International Trade In Goods for January
Consensus Forecast, Month-to-Month Change: -$66.0 billion
Consensus Range: -$68.0 to -$64.8 billion
Forecasters see the nation's trade gap in goods narrowing slightly in January to $66.0 billion. Goods exports have been improving, starting 2016 at about $120 billion per month and moving up to about $125 billion by year's end. But imports of goods also trended higher, moving from $180 billion to $190 billion.

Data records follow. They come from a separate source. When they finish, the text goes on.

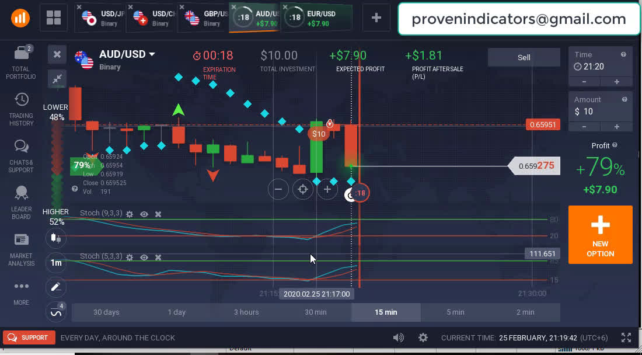This screenshot has height=355, width=642.
Task: Toggle visibility of Stoch (5,3,3) indicator
Action: (144, 257)
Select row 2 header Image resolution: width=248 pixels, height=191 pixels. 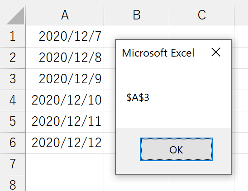point(13,58)
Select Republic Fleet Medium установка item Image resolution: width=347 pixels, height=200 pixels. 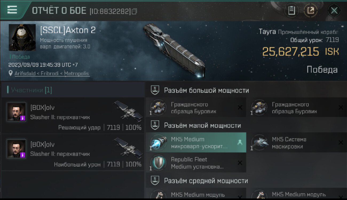coord(196,163)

Case-Shiller, 20-City Adjusted Index for December
Consensus Forecast, Month-to-Month Change: 0.7%
Consensus Range: 0.6% to 0.9%
Case-Shiller, 20-City Unadjusted Index
Consensus Forecast, Year-on-Year Change: 5.4%
Consensus Range: 5.3% to 5.5%
The Case-Shiller 20-city index has settled into a steady and moderate climb, holding at the low end of the 5 percent annual range for the past 2 years. December was a good month for the index which jumped 0.9 percent for a year-on-year rate of 5.3 percent. For January, forecasters are calling for a strong 0.7 percent monthly rise and a 5.4 percent rate.
Chicago PMI for February
Consensus Forecast: 52.9
Consensus Range: 50.0 to 54.0
Both new orders and backlogs were in contraction in the January report which doesn't point to strength for the Chicago PMI in February which, nevertheless, is expected to rise 2.6 points to 52.9. Moving from 57.6 in November to 50.3 in January, volatility is common for this closely watched index that tracks both the manufacturing and non-manufacturing sectors of the Chicago-area economy.
Consumer Confidence Index for February
Consensus Forecast: 111.0
Consensus Range: 108.5 to 114.5
The Conference Board's consumer confidence index is standing only fractionally below a 15-year high hit in December of 113.3. Those saying jobs are hard to get have been coming down in yet another signal of strength for the labor market. But buying plans in the last report softened as did income prospects. Forecasters see the index easing modestly for a second month, to a consensus 111.0 in February in what would be an 8 tenths decline.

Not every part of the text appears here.